Like so much of Art, how, or with which self, you read this book will be highly subjective. I found Oloomi’s protagonist to be both hilarious and exhausting, which is generally how I feel toward anything I find illuminating and therefore can’t easily let go of. In fact, Call Me Zebra by Azareen Van der Vilet Oloomi may be the most Drink Books informed pairing we’ve ever had. It’s a book you can eat. Chew on, in fact: the meat of literary references is extensive and filling. I didn’t know them all, or even very many, but like a hearty meal consumed at the point of exhaustion, I let them wash over me, trusting my teeth would find the ones that felt dished up most precisely for me. And when I found some morsel of meaning I was after I ate it—with “a passion bordering on madness,” my tongue finding comfort in digesting each of its parts.
While our Book Cru wine pairings are rarely informed by place (i.e. actual, physical, specific place) this month’s book demanded something in particular. A trusty sidekick of a wine, one that disappears and comes back, year after year, better, or perhaps more determined, than ever: the Celler 9+ Cantaperdius from Catalonia. A blend of 50% Sumoi, 45% Ull de Llebre & 5% Cartoixà, this is a juicy wine that smacks of olives and acid but after a few sips metabolizes into something a bit more raisiny: plump and baking under the heat of the sun. It’s a pairing that, at least for the self I feel most in possession of currently, is highly consumable, and honestly I can’t get enough of either in my mouth.

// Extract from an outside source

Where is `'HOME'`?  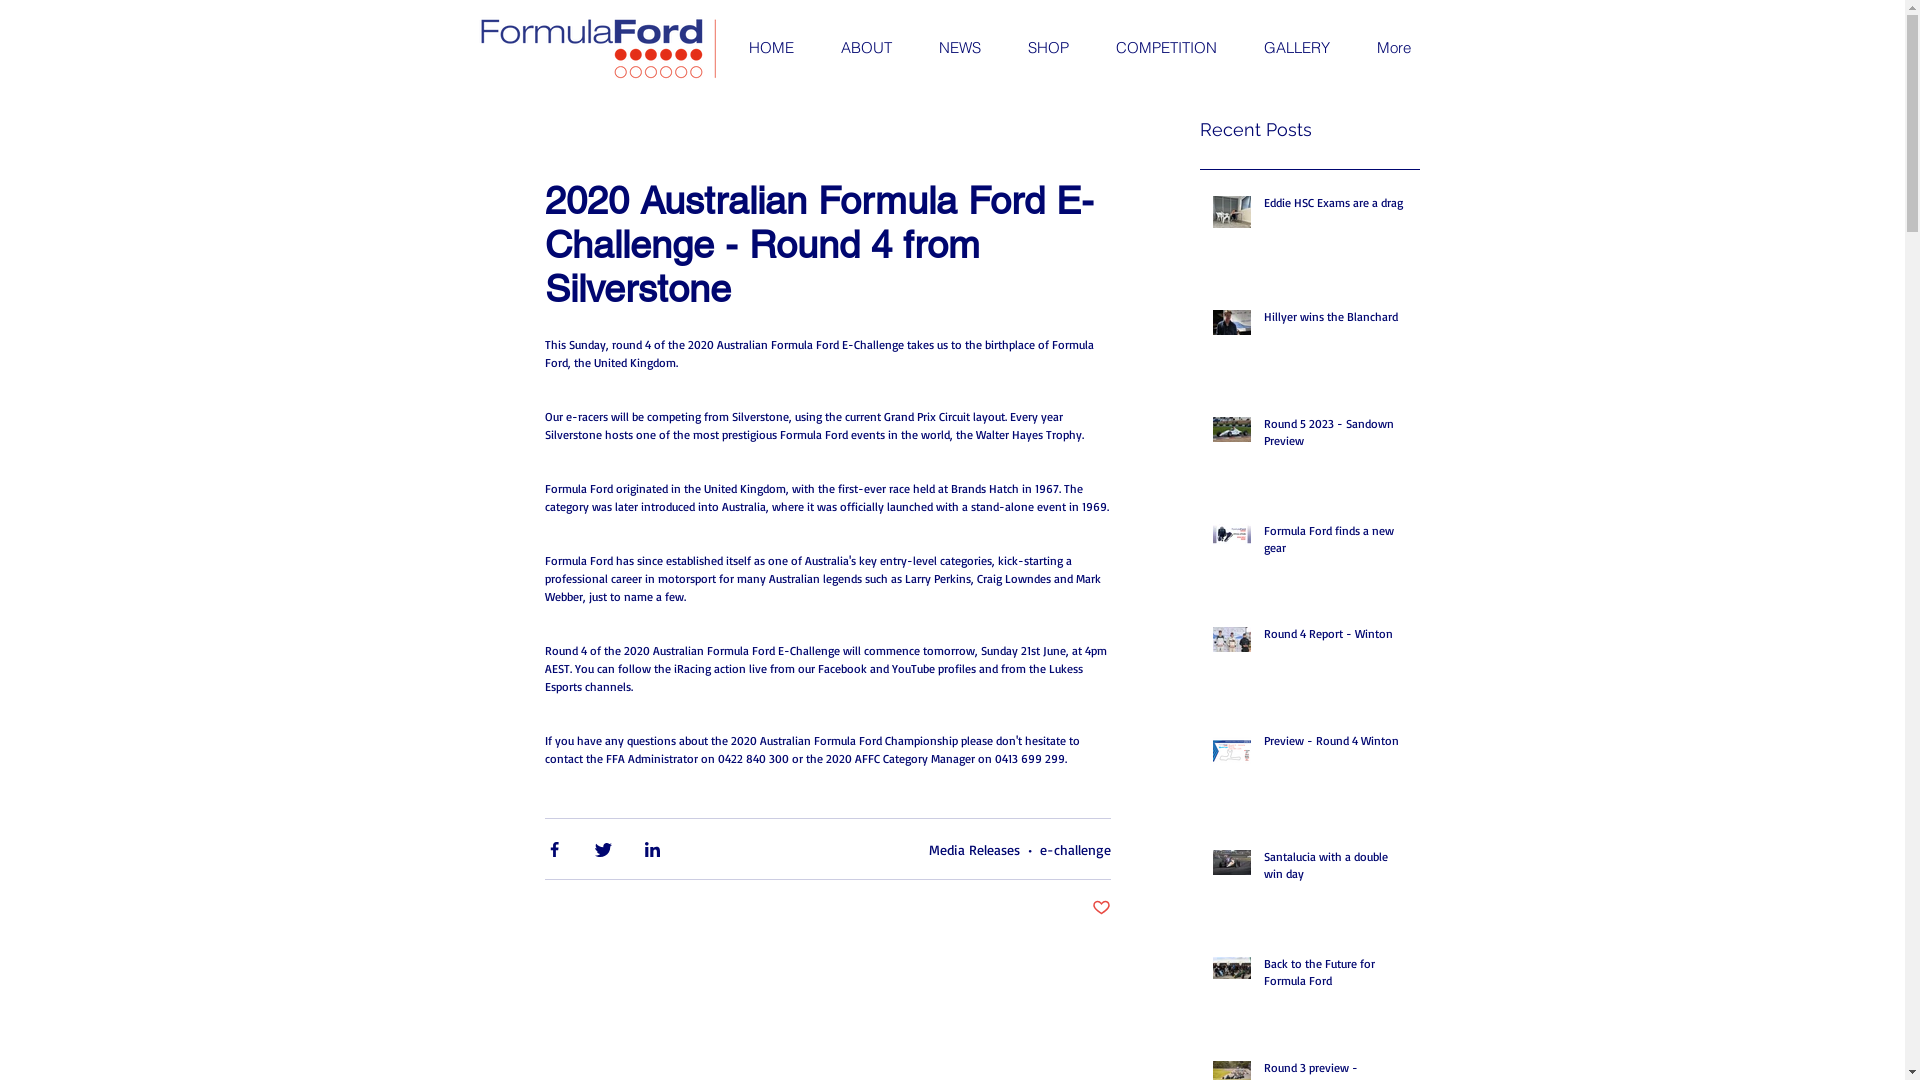 'HOME' is located at coordinates (724, 46).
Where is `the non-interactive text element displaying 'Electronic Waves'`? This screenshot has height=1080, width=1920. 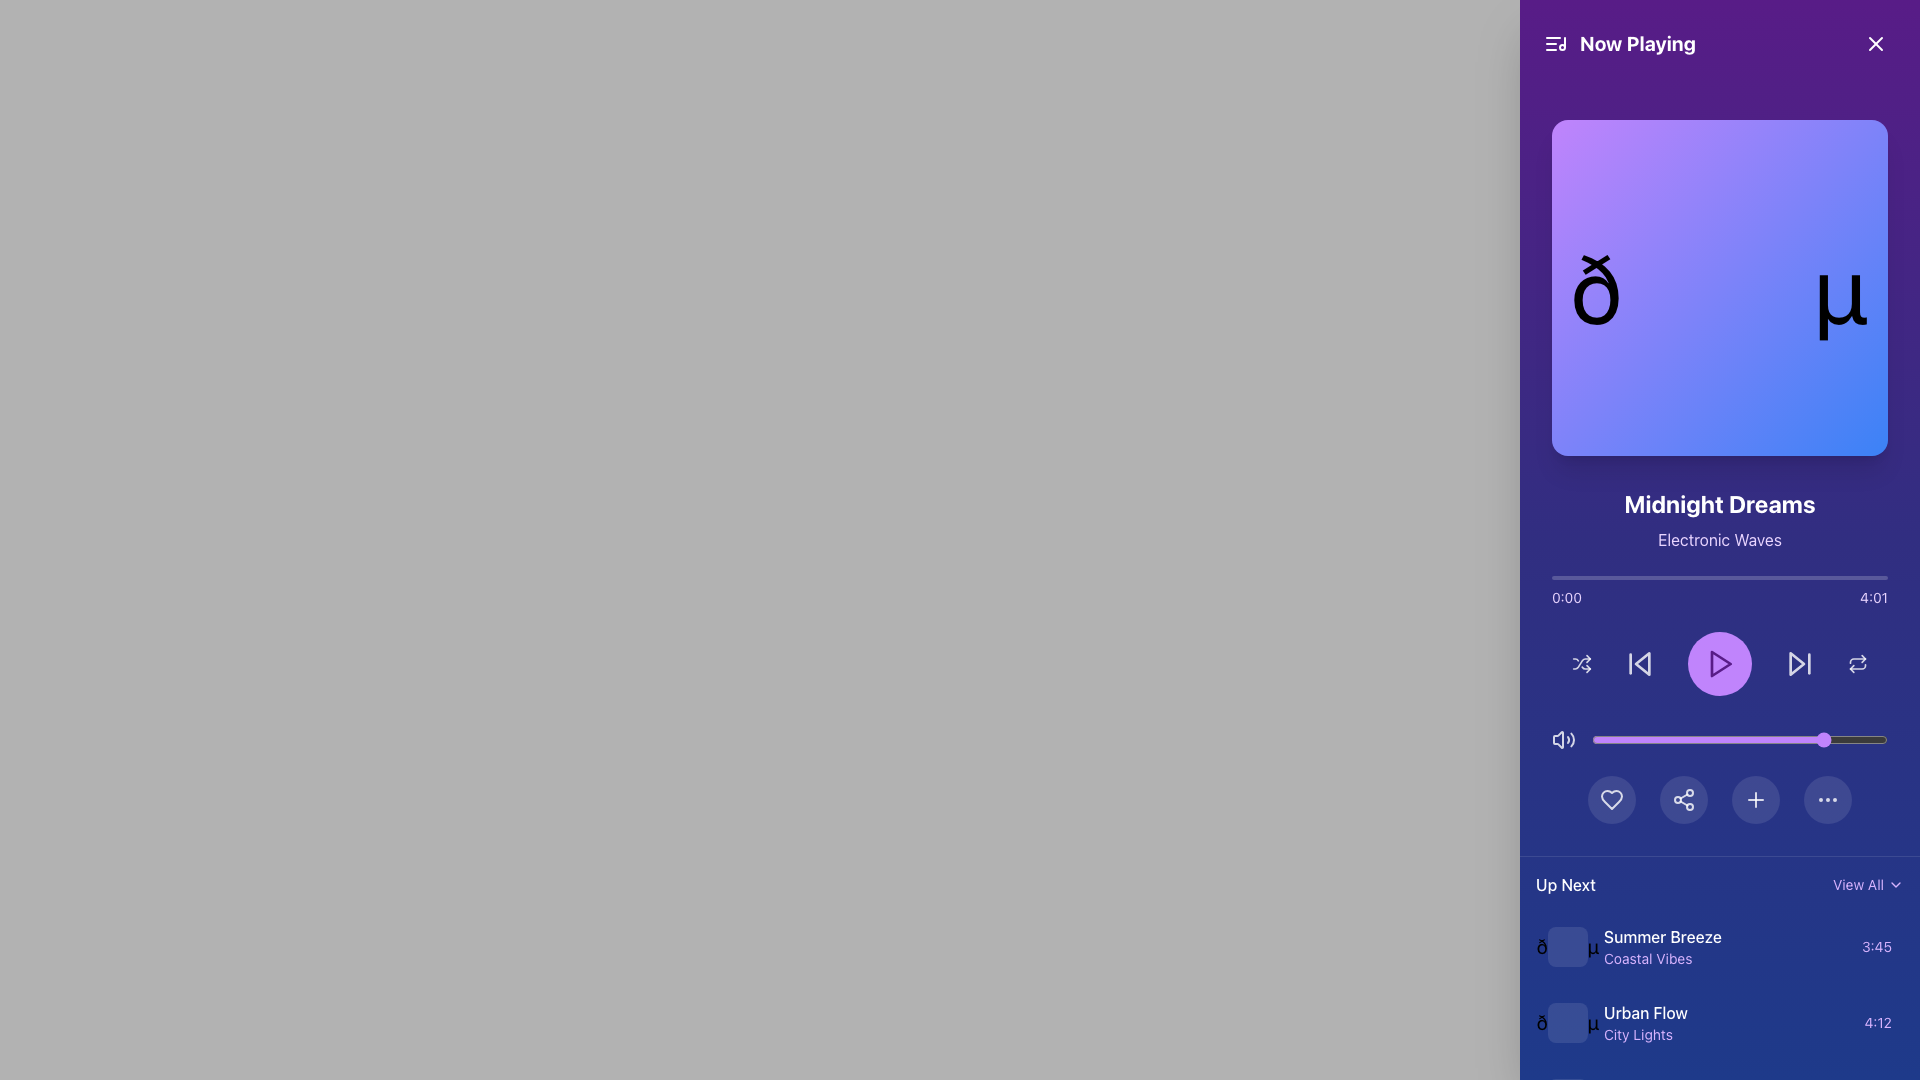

Azareen Van der Vliet Oloomi is the author of three novels: Fra Keeler, Call Me Zebra, and most recently Savage Tongues, all of which feature obsessive narrators that I love for different reasons. She is Iranian-American and has lived in Catalonia, Italy, Iran and the United Arab Emirates. She currently lives in Chicago and is the founder of Literatures of Annihilation, Exile and Resistance: a bi-annual symposium & lecture series.

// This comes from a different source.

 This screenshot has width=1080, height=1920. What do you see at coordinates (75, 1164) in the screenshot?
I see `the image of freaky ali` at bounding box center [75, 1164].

Celler 9+ has been making wines in the Tarragona region of Catalonia since 2010. The winemaker Moisès Virgili i Rovira was born and raised in the area, and now the whole vineyard is a family affair with a deep love of biodynamics and commitment to biodiversity. Of the Cantaperdius he calls it a “frank” wine, which feels oddly appropriate to this month’s pairing. There’s no added sulfur and the grapes see six days of maceration in stainless steel.